**Given request**
Return each line from the items below that contains the string "address", copied in full.

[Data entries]

--- --- ---

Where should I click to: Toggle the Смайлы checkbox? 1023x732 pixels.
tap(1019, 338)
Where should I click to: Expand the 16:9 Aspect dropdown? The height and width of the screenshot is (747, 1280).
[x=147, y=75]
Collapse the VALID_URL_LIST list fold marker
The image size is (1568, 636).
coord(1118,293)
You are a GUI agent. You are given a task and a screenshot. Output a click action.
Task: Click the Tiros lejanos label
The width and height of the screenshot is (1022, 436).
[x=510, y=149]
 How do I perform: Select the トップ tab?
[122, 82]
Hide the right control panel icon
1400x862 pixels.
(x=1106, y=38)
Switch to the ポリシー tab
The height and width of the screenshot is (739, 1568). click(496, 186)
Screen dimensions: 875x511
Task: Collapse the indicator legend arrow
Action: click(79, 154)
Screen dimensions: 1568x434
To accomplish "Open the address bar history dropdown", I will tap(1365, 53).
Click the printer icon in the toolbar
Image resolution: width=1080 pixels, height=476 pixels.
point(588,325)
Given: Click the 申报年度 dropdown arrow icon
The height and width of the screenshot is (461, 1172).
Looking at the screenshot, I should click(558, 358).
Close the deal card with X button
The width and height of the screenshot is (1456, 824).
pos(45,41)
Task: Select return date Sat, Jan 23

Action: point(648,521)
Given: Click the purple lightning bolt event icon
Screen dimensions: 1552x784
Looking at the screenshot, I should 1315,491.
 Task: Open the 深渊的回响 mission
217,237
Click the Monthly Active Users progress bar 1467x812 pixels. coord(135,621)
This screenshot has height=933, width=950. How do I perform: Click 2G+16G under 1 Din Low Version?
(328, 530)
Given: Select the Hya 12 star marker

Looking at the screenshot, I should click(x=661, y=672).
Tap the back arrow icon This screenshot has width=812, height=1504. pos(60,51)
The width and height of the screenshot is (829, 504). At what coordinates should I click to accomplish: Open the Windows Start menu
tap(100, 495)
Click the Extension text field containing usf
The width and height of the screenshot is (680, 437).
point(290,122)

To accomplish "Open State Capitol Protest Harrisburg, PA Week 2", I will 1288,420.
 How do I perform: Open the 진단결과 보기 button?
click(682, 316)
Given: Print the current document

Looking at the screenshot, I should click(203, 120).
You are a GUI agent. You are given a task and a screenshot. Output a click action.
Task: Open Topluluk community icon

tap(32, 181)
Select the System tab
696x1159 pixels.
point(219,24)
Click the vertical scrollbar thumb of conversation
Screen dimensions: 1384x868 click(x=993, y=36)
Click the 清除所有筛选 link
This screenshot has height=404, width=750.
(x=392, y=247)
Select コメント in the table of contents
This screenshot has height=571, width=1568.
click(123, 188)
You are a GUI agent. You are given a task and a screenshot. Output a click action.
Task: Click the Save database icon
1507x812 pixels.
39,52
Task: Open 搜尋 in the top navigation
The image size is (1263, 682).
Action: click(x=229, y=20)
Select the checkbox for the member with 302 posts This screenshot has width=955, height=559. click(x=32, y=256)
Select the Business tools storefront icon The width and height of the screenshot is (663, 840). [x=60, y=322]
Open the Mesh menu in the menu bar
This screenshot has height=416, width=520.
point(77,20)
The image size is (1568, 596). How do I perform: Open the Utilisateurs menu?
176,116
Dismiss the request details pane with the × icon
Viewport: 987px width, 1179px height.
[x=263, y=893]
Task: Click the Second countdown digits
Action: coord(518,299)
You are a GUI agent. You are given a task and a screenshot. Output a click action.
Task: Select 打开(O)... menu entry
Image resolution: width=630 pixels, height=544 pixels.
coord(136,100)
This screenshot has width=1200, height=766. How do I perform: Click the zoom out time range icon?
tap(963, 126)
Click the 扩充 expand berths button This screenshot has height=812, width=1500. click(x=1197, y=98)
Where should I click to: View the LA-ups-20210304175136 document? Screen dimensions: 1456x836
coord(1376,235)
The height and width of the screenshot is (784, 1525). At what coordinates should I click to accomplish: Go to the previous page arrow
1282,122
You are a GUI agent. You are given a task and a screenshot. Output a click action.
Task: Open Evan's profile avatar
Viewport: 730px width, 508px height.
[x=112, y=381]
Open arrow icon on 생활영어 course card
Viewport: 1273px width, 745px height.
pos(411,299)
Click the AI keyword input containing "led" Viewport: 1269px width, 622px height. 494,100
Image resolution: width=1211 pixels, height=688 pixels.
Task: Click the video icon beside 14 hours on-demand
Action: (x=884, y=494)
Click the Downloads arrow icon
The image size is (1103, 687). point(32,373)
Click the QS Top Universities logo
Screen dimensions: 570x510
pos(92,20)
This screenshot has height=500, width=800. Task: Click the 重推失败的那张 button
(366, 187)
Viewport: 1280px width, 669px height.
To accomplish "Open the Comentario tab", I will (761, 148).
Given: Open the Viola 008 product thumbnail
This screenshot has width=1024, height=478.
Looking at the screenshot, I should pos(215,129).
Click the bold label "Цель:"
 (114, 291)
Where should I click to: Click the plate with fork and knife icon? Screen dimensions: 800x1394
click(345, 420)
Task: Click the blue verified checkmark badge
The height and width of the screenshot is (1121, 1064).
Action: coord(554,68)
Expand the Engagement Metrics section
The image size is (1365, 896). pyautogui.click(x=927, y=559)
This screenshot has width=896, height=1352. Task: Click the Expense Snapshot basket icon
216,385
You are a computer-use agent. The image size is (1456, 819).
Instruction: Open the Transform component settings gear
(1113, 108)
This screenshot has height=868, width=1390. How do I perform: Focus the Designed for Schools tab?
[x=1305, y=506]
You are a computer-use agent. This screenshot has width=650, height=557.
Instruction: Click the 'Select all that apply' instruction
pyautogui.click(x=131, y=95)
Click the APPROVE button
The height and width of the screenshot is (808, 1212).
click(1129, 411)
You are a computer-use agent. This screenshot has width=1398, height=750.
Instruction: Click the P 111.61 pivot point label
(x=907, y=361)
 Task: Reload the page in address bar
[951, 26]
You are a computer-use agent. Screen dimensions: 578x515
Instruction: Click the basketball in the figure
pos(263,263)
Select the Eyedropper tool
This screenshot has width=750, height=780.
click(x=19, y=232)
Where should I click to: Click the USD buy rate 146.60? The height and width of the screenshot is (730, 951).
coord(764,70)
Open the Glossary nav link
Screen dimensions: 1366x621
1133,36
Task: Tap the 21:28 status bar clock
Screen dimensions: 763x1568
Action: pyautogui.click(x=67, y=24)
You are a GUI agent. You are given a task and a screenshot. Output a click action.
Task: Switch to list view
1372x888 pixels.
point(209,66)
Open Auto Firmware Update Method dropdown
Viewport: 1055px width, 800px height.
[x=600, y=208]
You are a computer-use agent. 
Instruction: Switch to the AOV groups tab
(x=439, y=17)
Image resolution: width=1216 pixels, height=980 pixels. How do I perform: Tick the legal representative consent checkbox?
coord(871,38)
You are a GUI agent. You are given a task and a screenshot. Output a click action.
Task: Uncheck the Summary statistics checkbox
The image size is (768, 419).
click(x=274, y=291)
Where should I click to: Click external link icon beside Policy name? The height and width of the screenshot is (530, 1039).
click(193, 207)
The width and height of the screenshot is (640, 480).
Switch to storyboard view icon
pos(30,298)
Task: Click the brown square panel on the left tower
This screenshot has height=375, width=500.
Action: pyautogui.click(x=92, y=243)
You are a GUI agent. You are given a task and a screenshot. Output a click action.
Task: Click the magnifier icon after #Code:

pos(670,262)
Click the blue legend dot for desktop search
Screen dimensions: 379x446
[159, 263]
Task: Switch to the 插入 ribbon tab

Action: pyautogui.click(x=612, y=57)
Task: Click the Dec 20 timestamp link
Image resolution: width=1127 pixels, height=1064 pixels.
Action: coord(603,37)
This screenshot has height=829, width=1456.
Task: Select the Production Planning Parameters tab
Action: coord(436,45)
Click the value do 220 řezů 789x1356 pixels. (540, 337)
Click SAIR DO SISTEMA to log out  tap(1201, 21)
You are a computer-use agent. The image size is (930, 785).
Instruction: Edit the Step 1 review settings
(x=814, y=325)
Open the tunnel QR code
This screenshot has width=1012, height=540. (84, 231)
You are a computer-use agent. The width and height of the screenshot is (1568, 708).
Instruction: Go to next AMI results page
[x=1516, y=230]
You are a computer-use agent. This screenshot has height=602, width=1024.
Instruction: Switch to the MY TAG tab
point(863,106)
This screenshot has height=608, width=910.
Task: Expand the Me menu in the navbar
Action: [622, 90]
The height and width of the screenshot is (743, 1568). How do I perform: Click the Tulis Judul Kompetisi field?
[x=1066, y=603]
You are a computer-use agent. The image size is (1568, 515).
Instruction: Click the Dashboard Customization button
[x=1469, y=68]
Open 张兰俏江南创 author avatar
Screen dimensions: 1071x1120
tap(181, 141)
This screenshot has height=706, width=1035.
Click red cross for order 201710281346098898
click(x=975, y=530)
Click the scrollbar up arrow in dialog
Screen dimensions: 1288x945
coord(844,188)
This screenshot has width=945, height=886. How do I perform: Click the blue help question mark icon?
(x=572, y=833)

--- --- ---

**Task answer**
To accomplish "Open the address bar history dropdown", I will tap(1365, 53).
 Task: Reload the page in address bar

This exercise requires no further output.